CIP rule should not be amended to allow for partial SSN collection
America’s Credit Unions opposes a change to the Customer Identification Program (CIP) rule to allow the partial collection of a social security number (SSN) for identity verification purposes. Credit union concerns are outlined in a comment letter to the Financial Crimes Enforcement Network (FinCEN) sent Tuesday, in response to FinCEN’s request for comments related to the Taxpayer Identification Number (TIN) collection requirement under the CIP rule.
At issue is the potential access to consumers’ full SSN by a third party. The existing rule requires financial institutions to implement a written CIP that includes identity verification procedures, and financial institutions must currently collect a full SSN from a customer to fulfill the TIN requirement. FinCEN seeks input on the rule’s SSN collection requirement, including potentially allowing financial institutions to collect a partial SSN from the customer and then using a third-party to collect the full SSN.

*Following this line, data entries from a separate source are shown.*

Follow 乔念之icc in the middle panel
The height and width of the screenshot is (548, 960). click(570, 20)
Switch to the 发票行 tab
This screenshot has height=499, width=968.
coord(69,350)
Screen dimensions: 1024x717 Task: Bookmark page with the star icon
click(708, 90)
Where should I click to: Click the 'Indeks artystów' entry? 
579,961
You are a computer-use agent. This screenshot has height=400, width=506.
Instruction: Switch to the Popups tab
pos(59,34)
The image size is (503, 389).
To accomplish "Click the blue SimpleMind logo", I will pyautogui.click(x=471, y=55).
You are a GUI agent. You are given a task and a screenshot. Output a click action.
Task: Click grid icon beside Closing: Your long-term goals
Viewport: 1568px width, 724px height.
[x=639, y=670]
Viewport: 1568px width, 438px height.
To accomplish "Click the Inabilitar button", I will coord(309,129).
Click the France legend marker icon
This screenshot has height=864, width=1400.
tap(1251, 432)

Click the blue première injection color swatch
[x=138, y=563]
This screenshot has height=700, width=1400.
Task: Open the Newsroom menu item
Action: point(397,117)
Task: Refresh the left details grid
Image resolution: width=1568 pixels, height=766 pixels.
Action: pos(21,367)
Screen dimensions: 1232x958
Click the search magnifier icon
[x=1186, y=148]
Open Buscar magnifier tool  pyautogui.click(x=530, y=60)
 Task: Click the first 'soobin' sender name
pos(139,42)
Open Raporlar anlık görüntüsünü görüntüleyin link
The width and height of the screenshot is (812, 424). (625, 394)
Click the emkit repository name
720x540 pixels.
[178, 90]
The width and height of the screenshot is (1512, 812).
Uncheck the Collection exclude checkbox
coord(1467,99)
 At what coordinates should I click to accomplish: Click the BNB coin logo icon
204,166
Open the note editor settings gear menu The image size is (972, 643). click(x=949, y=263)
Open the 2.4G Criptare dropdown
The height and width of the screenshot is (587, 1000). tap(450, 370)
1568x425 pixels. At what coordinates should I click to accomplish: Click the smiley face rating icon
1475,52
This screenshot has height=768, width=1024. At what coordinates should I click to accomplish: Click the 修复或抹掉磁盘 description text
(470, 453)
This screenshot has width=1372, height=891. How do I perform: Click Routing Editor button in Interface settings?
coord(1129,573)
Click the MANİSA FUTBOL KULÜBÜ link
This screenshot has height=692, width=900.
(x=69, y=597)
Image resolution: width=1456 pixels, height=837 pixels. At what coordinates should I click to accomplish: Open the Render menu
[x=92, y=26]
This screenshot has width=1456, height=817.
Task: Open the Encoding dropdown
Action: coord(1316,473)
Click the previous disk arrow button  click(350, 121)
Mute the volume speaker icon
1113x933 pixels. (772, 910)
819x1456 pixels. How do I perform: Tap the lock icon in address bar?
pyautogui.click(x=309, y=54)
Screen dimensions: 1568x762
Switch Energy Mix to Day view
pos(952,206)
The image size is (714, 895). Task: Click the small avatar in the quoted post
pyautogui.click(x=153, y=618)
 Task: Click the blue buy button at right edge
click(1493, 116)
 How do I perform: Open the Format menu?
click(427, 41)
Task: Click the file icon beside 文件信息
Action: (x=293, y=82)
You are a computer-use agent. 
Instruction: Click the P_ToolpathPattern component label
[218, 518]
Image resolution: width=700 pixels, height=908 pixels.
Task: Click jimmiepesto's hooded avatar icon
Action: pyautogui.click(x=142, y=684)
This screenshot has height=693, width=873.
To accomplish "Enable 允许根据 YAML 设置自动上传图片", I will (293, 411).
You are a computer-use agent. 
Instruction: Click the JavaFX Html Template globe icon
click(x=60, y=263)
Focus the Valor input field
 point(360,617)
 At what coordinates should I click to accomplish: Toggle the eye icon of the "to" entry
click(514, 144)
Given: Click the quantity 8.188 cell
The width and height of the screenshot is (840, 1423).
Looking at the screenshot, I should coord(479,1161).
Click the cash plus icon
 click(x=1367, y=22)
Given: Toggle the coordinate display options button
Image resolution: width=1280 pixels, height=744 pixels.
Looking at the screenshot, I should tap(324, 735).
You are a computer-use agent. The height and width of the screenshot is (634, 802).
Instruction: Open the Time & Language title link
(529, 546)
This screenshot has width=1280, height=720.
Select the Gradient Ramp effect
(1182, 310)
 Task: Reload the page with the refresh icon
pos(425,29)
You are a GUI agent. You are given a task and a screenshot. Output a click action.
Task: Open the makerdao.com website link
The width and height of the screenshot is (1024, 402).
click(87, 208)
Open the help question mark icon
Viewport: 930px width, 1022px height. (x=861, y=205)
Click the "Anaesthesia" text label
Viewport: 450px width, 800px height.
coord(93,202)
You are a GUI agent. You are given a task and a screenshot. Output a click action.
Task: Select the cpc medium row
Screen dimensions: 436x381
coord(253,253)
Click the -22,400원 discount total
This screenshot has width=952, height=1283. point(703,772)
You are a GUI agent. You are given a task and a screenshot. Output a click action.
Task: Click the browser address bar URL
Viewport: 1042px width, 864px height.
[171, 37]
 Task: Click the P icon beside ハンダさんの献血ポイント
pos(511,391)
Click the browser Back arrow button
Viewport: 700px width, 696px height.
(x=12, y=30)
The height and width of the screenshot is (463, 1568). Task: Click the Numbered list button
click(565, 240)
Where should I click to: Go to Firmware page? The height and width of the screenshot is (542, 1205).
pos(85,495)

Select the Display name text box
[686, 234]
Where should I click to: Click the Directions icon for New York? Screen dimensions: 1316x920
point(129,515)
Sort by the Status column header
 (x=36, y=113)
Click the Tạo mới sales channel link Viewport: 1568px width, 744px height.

“[W]e are concerned that modifying the current process to allow for collection of the full SSN from a third-party may present certain risks, without clear benefits,” the letter reads. “While we typically encourage regulatory changes that increase flexibility, we are also mindful that some changes could bring about increased risk, including in the area of consumer fraud, such as identity theft, as noted by FinCEN.”
When it does not involve SSN collection, America’s Credit Unions recognizes the potential efficiencies in utilizing third parties under the CIP rule. The letter asks FinCEN to consider allowing greater use of third parties under the CIP Rule, which “can decrease the amount of processing time required, while still complying with the regulatory requirements of the CIP Rule.”
“Based on member feedback, [outside the TIN collection requirement,] we ask FinCEN to evaluate the appropriateness of expanding financial institutions’ ability to rely on third parties (e.g., fintechs) to collect and verify consumer data,” the letter reads. “Under such an approach, the financial institution would continue to be responsible for ensuring compliance with the customer verification requirements, as well as relevant data protection requirements.”